++++ Extracted material

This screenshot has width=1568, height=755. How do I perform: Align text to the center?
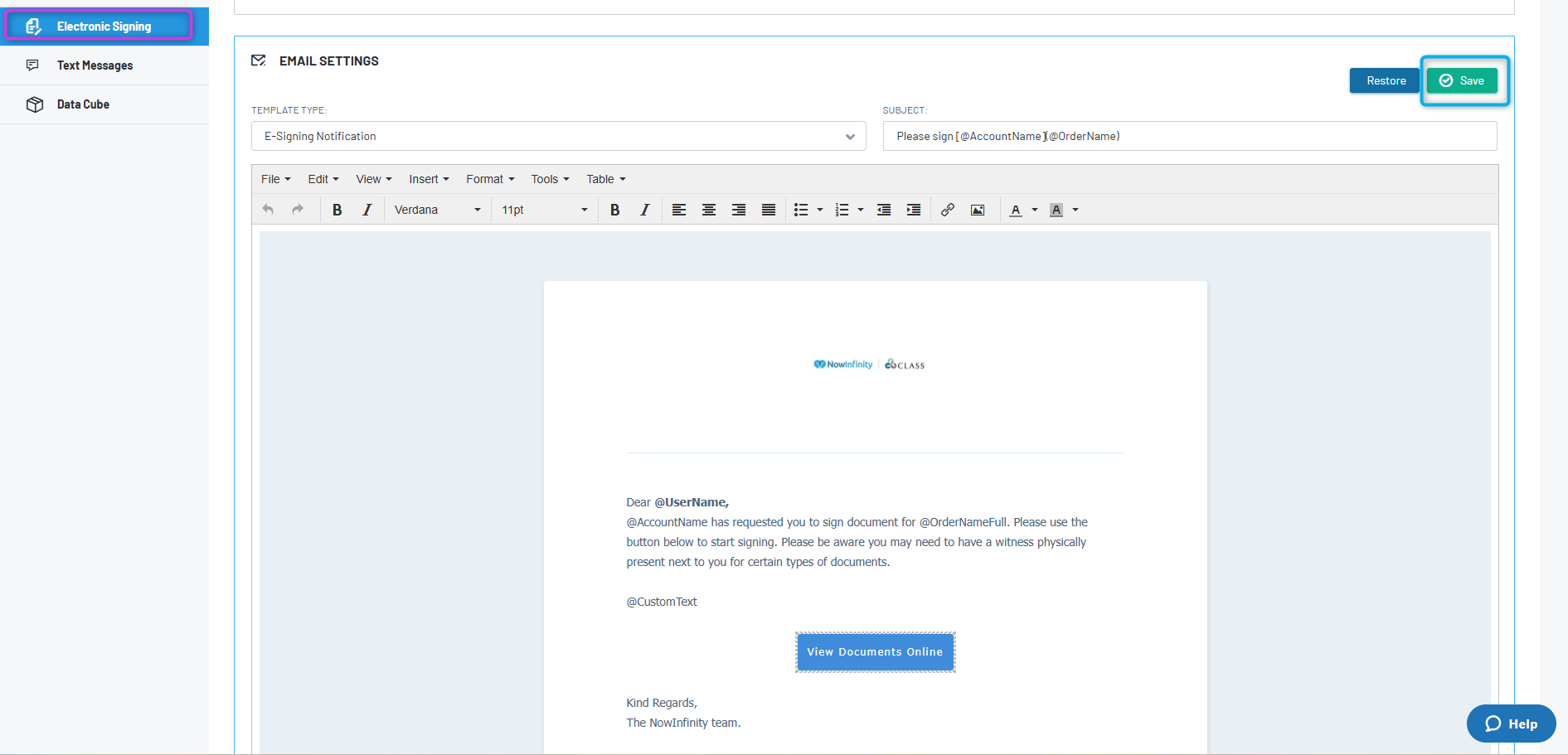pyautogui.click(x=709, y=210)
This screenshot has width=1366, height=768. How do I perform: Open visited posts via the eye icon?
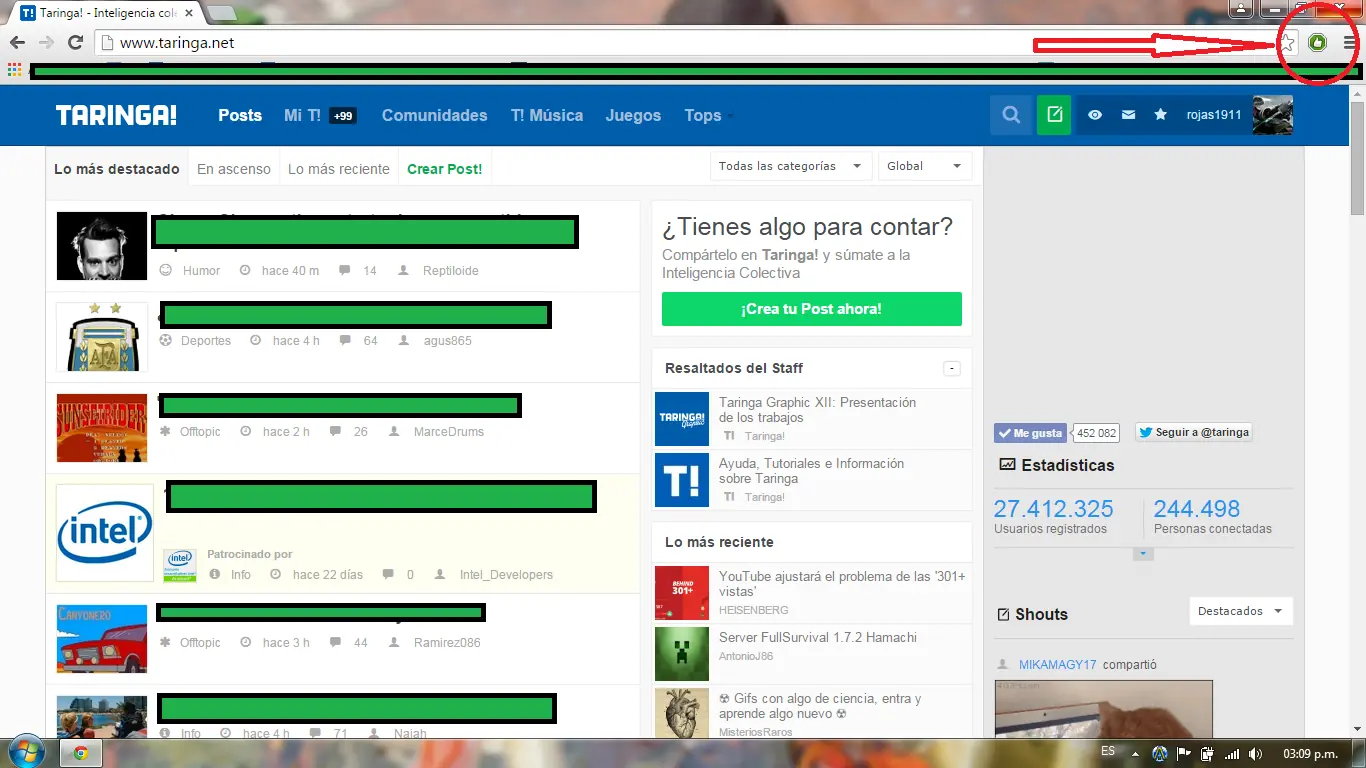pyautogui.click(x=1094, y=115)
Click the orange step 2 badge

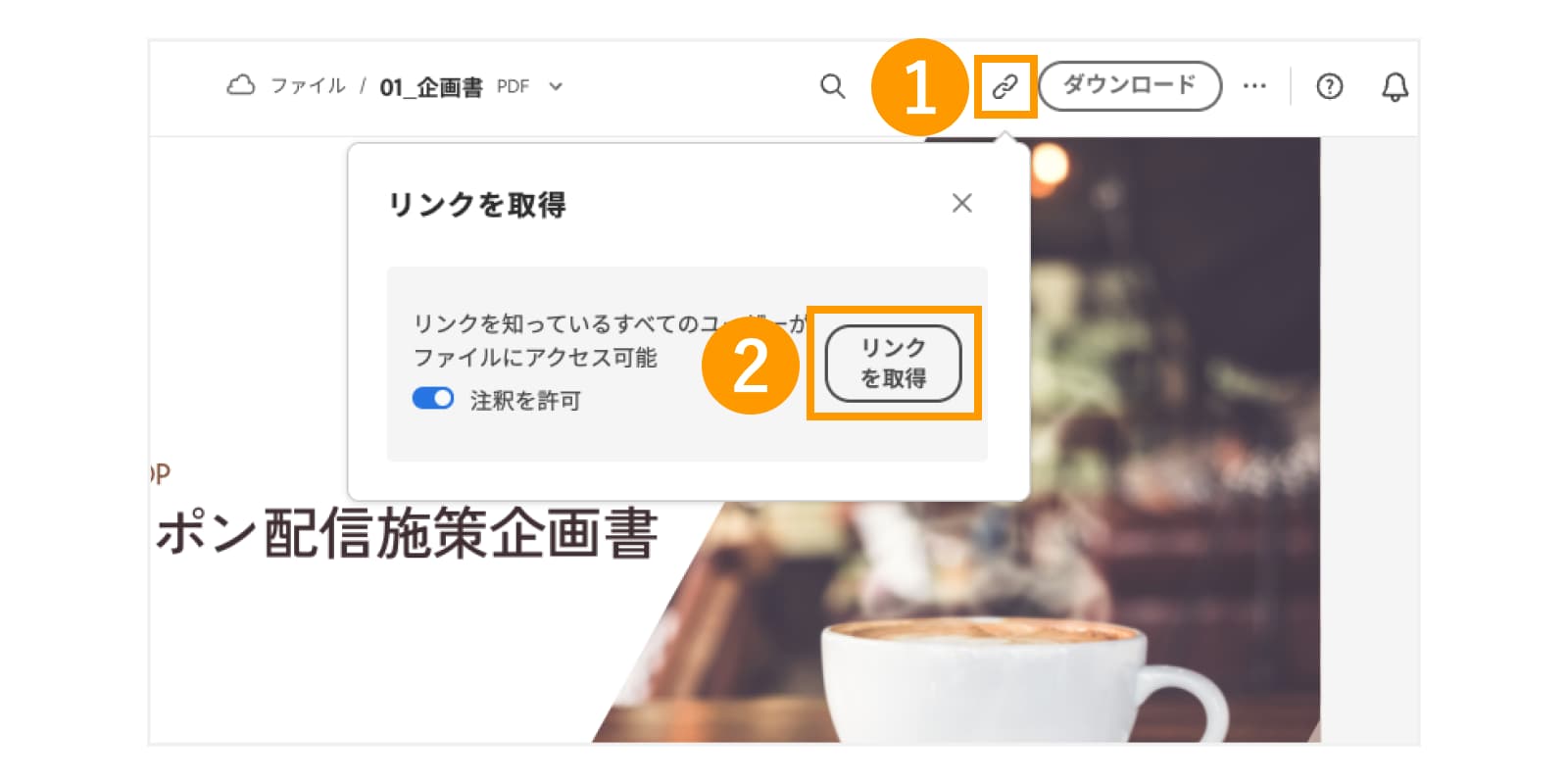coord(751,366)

++++++++

__Set problem__: Pull out every line of the rows above that contains the word "perform", matching case exactly.

__Task answer__:
This screenshot has width=1568, height=755. How do I perform: Align text to the center?
This screenshot has width=1366, height=768. How do I perform: Open visited posts via the eye icon?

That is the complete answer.